- _Entries supplied_:
--------------------------------------------------

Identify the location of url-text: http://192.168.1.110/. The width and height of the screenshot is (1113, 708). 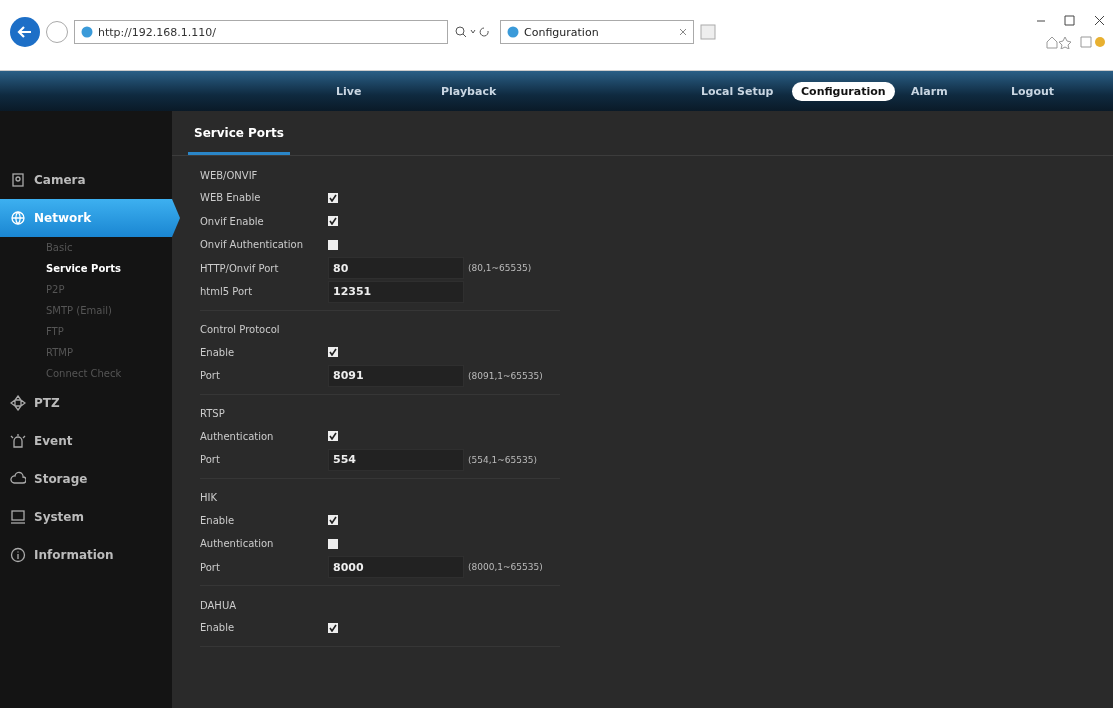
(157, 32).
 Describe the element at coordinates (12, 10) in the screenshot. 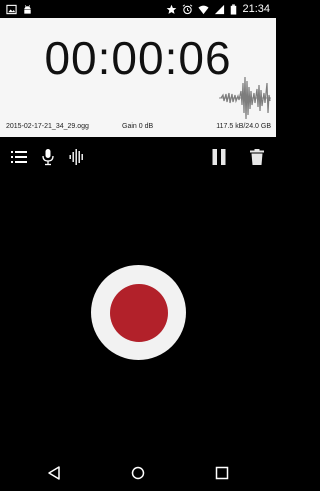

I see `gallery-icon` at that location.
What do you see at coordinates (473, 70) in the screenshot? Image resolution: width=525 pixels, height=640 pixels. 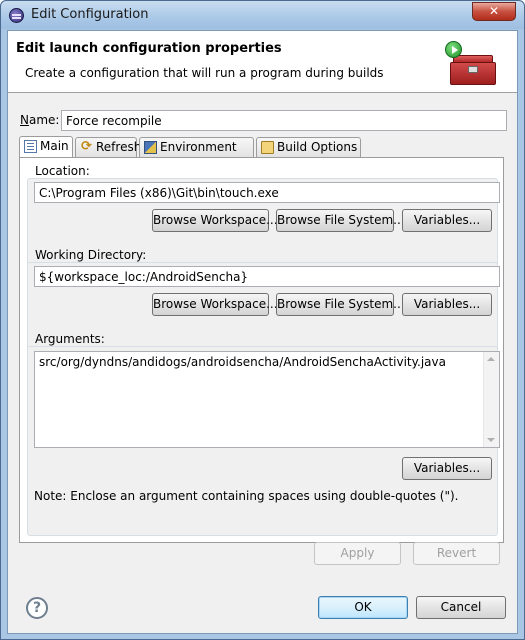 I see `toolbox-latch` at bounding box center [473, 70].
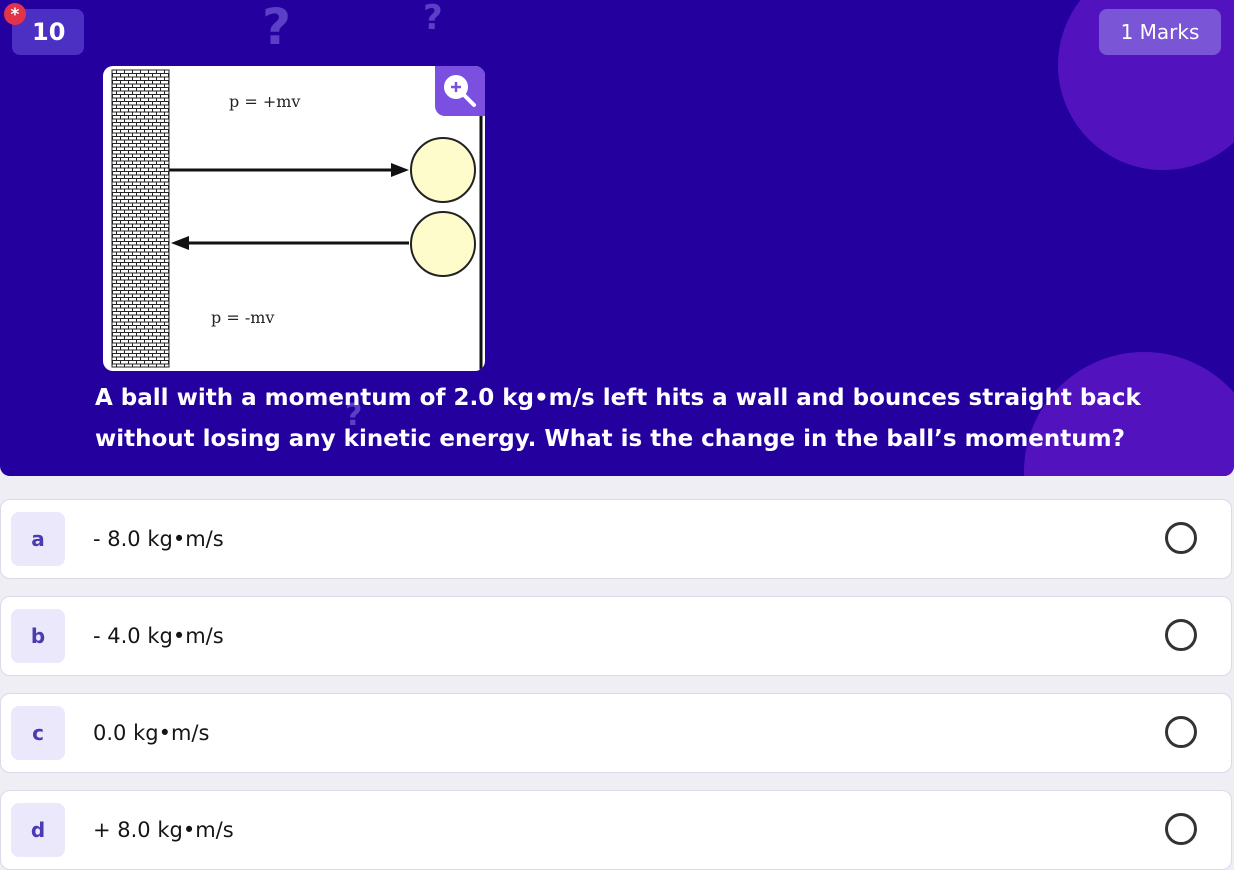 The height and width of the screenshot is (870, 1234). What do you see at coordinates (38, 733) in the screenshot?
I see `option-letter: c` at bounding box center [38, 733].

--------------------------------------------------

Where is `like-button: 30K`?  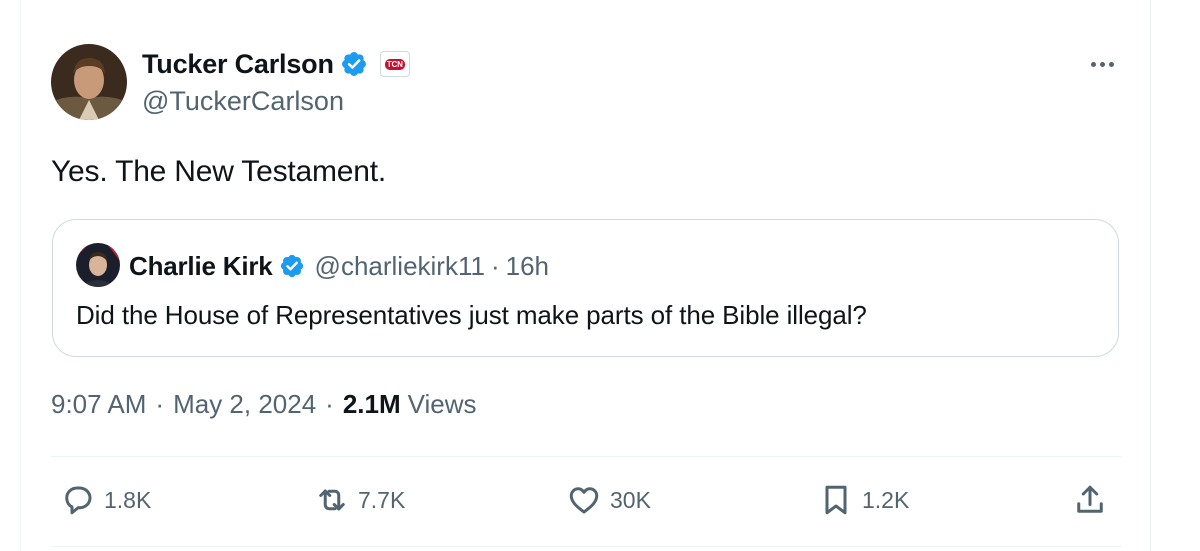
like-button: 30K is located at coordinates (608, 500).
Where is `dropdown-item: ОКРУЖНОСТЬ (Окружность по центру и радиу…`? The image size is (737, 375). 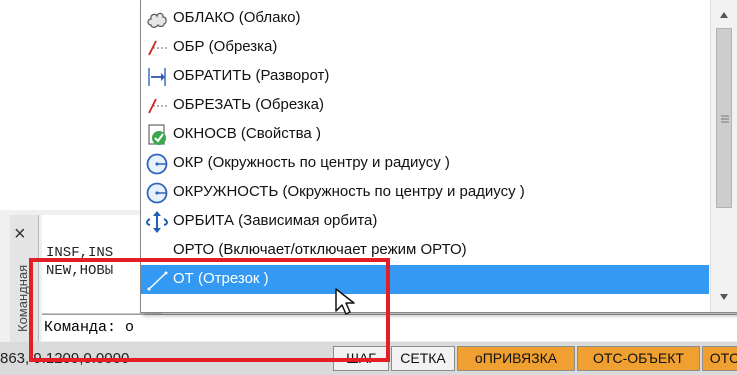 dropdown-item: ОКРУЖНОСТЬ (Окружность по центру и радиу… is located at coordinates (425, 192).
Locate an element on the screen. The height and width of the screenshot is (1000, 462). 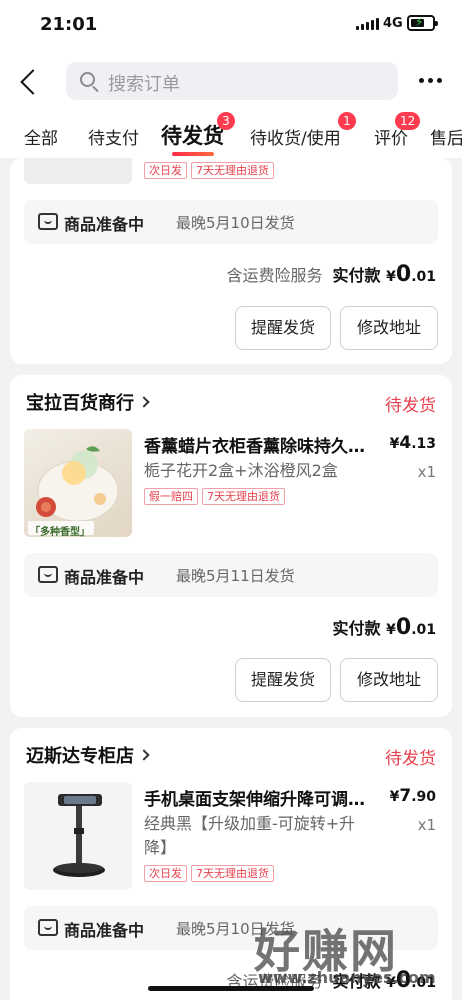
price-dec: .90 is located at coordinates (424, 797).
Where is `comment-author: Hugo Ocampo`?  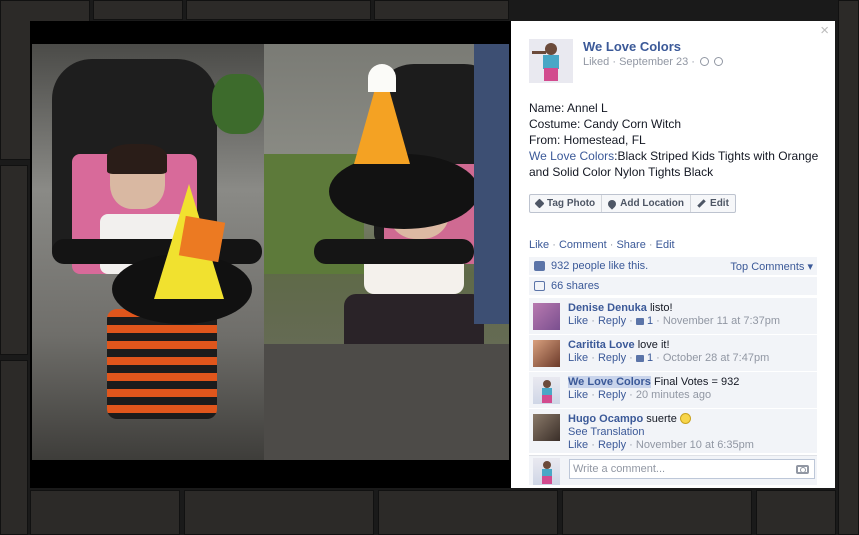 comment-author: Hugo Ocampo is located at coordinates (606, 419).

--------------------------------------------------

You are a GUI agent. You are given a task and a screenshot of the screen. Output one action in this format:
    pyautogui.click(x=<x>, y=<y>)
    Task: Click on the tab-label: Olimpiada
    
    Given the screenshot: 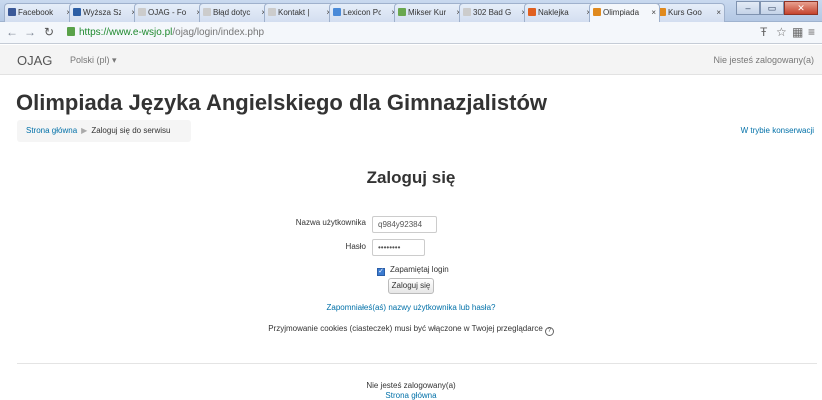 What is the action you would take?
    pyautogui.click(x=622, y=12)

--------------------------------------------------

- _Task directions_:
Can you convert the records from the line with "Identify the location" up to and including the line with "at that location." into a Markdown table with the columns Row and Line, skipping blank lines and leaving the pictures out?

- _Result below_:
| Row | Line |
|---|---|
| 1 | Identify the location of url-text: http://192.168.1.110/. The width and height of the screenshot is (1113, 708).  |
| 2 | (157, 32). |
| 3 |  Describe the element at coordinates (12, 10) in the screenshot.  |
| 4 | I see `gallery-icon` at that location. |